→ Passage to read
>>
Everyone can go ahead and start posting to the Overun thread I started, the lists post is on top for everyone.


----------



## Black Omega (Jul 12, 2002)

Sollir Furryfoot said:
			
		

> *Lol, my mistake ,  Oh well, it all comes down to the DM's ruling I guess, btw, who said the dark oracles or the oracles wouldn't get mixed up in all this mess?   Just wanted to know why... *



All subject to change from Creamsteak, of course.  Creatures of Rokugan, pages 88-89.

"The Light Oracles are creatures of incredible power, but they may not use their powers to interfere in the affairs of the mortal world, except as advisors.  They can use their enormous magical might only to preserve their own lives.  They are not allowed to seek out others to give their advice, but must wait until they are asked.  Should they violate these rules, the Dragon can retract their blessing at any time, ending invariably in the Oracle's destruction.
<<
→ Aim 1
Transcribe the forum thread about the Light Oracles in full, with every line as it appears.
The forum text and the listing come from unrelated sources.

→ Stored records
>>
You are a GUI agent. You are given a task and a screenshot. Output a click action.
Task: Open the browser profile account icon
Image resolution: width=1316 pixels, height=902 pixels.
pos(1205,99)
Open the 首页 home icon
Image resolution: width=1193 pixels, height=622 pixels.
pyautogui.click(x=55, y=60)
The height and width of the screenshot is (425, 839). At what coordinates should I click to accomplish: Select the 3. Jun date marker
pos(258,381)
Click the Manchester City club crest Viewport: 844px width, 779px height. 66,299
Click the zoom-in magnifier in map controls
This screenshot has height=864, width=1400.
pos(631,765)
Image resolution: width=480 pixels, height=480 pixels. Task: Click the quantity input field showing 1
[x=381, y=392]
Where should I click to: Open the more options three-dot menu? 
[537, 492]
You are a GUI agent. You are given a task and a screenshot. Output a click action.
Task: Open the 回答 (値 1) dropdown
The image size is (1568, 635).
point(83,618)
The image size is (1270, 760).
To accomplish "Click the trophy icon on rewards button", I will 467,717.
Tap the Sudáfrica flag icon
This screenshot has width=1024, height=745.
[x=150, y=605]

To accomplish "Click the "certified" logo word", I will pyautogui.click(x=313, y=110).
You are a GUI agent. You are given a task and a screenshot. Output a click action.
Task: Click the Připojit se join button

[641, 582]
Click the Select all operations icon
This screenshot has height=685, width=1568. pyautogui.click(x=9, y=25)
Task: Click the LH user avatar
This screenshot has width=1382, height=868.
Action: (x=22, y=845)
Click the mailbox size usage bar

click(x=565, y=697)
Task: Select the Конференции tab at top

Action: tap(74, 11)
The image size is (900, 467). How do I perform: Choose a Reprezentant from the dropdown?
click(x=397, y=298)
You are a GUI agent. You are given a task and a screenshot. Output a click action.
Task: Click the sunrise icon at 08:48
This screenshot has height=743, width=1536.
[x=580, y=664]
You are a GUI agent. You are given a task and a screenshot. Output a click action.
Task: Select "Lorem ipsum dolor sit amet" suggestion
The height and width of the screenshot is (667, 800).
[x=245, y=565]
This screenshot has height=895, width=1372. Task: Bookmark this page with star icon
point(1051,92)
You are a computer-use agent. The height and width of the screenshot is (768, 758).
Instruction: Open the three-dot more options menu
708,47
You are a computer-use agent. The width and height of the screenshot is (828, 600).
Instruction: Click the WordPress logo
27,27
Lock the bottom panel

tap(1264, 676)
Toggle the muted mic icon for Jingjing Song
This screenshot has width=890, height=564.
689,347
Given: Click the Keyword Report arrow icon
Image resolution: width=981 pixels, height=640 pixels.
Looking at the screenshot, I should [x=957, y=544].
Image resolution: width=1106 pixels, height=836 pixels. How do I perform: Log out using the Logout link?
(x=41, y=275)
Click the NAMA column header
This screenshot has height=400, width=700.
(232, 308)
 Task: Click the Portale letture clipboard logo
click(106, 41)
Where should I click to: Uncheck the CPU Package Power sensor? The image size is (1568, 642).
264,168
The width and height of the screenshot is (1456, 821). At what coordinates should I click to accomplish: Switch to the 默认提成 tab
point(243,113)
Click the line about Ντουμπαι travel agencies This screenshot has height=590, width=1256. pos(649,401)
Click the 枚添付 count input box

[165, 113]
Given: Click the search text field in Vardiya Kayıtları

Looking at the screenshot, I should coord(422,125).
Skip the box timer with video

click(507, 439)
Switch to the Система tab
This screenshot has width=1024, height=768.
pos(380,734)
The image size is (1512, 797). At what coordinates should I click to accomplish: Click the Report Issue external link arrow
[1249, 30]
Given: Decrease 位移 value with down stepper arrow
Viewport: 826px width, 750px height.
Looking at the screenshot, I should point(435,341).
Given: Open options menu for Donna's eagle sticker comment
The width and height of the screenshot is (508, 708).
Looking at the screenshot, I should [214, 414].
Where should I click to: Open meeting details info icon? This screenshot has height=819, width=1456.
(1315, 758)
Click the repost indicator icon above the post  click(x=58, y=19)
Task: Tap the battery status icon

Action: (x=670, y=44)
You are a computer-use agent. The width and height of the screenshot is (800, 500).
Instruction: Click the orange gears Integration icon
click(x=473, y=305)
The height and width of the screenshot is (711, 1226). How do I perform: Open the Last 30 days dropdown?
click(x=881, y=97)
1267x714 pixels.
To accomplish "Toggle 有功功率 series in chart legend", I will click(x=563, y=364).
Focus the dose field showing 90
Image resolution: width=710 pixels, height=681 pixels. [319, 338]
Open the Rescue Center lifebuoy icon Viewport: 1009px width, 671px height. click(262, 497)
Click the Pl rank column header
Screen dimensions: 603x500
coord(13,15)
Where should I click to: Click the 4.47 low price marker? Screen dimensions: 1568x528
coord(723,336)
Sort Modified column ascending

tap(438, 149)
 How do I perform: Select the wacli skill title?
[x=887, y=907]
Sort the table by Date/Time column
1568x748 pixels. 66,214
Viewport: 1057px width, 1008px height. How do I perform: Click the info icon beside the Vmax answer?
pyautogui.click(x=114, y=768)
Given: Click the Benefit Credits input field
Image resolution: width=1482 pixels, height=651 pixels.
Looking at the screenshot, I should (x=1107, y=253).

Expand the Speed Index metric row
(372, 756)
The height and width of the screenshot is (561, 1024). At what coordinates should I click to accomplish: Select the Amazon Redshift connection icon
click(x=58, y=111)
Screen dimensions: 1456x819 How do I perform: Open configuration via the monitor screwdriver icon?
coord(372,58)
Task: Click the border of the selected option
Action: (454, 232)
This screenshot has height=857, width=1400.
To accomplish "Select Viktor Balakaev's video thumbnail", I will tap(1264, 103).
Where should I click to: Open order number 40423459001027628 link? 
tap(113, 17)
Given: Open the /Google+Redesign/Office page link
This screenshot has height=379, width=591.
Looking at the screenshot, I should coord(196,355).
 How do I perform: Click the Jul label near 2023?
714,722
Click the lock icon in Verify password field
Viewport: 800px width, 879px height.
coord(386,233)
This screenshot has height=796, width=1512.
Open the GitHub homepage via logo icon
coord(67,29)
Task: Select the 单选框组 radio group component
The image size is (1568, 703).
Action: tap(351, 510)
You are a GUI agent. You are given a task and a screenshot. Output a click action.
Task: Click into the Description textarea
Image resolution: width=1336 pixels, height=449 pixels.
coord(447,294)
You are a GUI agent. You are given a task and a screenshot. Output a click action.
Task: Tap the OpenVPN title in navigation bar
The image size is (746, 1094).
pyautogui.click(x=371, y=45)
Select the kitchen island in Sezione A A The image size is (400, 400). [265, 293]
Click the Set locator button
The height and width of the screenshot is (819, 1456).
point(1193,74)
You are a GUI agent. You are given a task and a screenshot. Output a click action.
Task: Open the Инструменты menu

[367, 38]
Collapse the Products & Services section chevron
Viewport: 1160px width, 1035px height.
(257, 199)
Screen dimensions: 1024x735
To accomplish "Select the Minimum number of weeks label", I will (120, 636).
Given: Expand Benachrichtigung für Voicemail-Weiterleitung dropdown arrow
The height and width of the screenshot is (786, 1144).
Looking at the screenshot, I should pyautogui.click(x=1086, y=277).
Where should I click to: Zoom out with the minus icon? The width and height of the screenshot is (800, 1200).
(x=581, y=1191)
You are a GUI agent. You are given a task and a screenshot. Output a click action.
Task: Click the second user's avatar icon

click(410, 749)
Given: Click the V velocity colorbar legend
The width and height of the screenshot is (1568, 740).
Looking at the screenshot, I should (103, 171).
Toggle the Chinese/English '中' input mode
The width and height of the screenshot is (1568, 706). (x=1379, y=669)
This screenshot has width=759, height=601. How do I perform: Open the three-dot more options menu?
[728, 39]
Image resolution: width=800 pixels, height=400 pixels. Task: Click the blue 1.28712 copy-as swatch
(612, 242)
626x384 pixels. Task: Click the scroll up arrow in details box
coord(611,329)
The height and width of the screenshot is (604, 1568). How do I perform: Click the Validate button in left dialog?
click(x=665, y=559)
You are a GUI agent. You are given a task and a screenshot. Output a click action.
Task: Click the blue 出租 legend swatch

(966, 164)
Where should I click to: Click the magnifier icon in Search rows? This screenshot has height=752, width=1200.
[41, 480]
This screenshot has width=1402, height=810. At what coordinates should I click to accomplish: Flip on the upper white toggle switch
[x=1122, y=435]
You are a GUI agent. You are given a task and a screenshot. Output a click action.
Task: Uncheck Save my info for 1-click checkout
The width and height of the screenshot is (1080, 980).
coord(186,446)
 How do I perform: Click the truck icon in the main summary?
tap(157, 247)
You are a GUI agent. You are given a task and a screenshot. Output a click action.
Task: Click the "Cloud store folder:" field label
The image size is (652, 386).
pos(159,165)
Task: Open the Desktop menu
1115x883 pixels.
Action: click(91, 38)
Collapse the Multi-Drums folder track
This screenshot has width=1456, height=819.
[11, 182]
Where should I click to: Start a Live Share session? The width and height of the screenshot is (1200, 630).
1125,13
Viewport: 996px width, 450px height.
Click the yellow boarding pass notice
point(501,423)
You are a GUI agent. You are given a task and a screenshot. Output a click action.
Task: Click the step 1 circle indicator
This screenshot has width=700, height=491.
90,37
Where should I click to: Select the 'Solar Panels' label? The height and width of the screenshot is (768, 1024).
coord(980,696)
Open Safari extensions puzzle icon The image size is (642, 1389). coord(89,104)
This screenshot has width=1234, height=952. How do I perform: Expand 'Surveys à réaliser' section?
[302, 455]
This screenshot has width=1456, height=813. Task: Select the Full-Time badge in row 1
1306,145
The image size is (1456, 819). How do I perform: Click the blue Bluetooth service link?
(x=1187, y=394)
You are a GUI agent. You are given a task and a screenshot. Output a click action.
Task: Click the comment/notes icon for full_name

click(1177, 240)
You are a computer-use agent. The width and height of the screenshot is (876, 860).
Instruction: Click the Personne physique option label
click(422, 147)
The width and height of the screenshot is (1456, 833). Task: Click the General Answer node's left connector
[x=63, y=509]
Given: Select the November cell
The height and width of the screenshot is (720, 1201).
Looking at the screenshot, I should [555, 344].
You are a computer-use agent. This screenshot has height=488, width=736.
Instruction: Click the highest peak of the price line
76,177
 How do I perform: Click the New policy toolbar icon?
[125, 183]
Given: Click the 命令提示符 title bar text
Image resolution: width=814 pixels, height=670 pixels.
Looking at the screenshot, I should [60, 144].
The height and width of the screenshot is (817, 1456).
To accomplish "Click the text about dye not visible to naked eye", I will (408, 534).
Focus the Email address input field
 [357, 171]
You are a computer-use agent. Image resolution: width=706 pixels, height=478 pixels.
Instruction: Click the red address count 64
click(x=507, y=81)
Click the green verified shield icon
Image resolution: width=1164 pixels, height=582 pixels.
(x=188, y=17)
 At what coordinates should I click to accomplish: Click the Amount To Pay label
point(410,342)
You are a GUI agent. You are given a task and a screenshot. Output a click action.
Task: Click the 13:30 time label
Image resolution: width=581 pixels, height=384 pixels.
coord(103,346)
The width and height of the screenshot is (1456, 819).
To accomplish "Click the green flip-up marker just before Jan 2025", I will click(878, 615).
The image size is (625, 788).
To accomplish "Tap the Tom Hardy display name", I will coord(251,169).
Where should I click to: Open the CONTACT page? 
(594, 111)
<<
→ Aim 2
In the listing, restate word for word the part that opens with the line containing "Image resolution: width=480" and closes with the line containing "I will 467,717.", both of those lines included, and give nothing else.

→ Exercise output 1
Everyone can go ahead and start posting to the Overun thread I started, the lists post is on top for everyone.


----------



## Black Omega (Jul 12, 2002)

Sollir Furryfoot said:
			
		

> *Lol, my mistake ,  Oh well, it all comes down to the DM's ruling I guess, btw, who said the dark oracles or the oracles wouldn't get mixed up in all this mess?   Just wanted to know why... *



All subject to change from Creamsteak, of course.  Creatures of Rokugan, pages 88-89.

"The Light Oracles are creatures of incredible power, but they may not use their powers to interfere in the affairs of the mortal world, except as advisors.  They can use their enormous magical might only to preserve their own lives.  They are not allowed to seek out others to give their advice, but must wait until they are asked.  Should they violate these rules, the Dragon can retract their blessing at any time, ending invariably in the Oracle's destruction.

→ Exercise output 2
Image resolution: width=480 pixels, height=480 pixels. Task: Click the quantity input field showing 1
[x=381, y=392]
Where should I click to: Open the more options three-dot menu? 
[537, 492]
You are a GUI agent. You are given a task and a screenshot. Output a click action.
Task: Open the 回答 (値 1) dropdown
The image size is (1568, 635).
point(83,618)
The image size is (1270, 760).
To accomplish "Click the trophy icon on rewards button", I will 467,717.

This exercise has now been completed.